§ TAREFAS ESCRITAS
- 1) Reescreve o excerto sobre a mediação imobiliária, começando em "III. Mesmo existindo" e seguindo até "pela sua compra.", com "imóvel" substituído por "prédio".
- 2) Repete sem qualquer alteração todas as linhas dos registos e omite as imagens na resposta.

§ EXCERTO
........

II. A considerar a existência do contrato de mediação imobiliária referente à fracção Q do D…, realizado verbalmente, o mesmo padece de uma nulidade substantiva, que é de conhecimento oficioso, a qual deve ser declarada.
III. Mesmo existindo um hipotético acordo de mediação imobiliária:
a) A Autora, (ora recorrida), só poderia iniciar as diligências necessárias para conseguir um eventual interessado para a compra do imóvel a partir do momento em que esse mesmo acordo fosse redigido, reduzido a escrito e assinado pelos contraentes, obedecendo, assim, na íntegra ao estatuído pelo artigo 16, n.º 1 e n.º 2, da Lei n.º 15/2013, de 8 de Fevereiro, sob pena de nulidade do contrato bem como de todos os actos subsequentes praticados pela Autora;
b) Foi o mesmo celebrado em regime de não exclusividade, (facto provado), a ré, por sua iniciativa, poderia vender o imóvel a um eventual interessado pela sua compra.

........

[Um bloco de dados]
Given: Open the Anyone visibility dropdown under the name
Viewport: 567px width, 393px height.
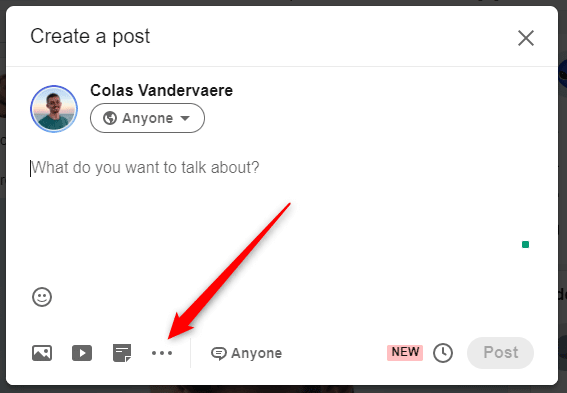Looking at the screenshot, I should pyautogui.click(x=147, y=118).
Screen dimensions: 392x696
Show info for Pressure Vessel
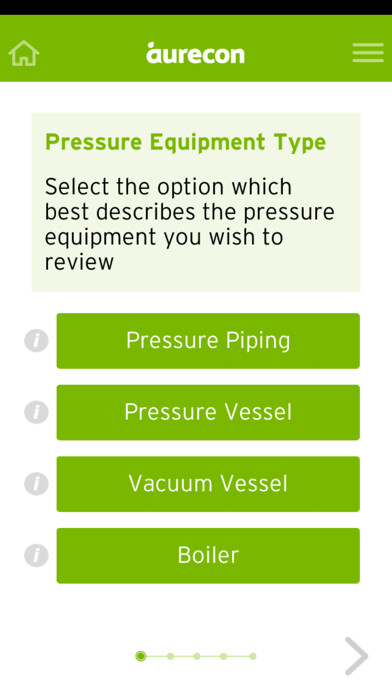tap(36, 412)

........

§ SOLUÇÕES COMPLETAS
- 1)
III. Mesmo existindo um hipotético acordo de mediação imobiliária:
a) A Autora, (ora recorrida), só poderia iniciar as diligências necessárias para conseguir um eventual interessado para a compra do prédio a partir do momento em que esse mesmo acordo fosse redigido, reduzido a escrito e assinado pelos contraentes, obedecendo, assim, na íntegra ao estatuído pelo artigo 16, n.º 1 e n.º 2, da Lei n.º 15/2013, de 8 de Fevereiro, sob pena de nulidade do contrato bem como de todos os actos subsequentes praticados pela Autora;
b) Foi o mesmo celebrado em regime de não exclusividade, (facto provado), a ré, por sua iniciativa, poderia vender o prédio a um eventual interessado pela sua compra.

- 2)
Given: Open the Anyone visibility dropdown under the name
Viewport: 567px width, 393px height.
Looking at the screenshot, I should pyautogui.click(x=147, y=118).
Screen dimensions: 392x696
Show info for Pressure Vessel
tap(36, 412)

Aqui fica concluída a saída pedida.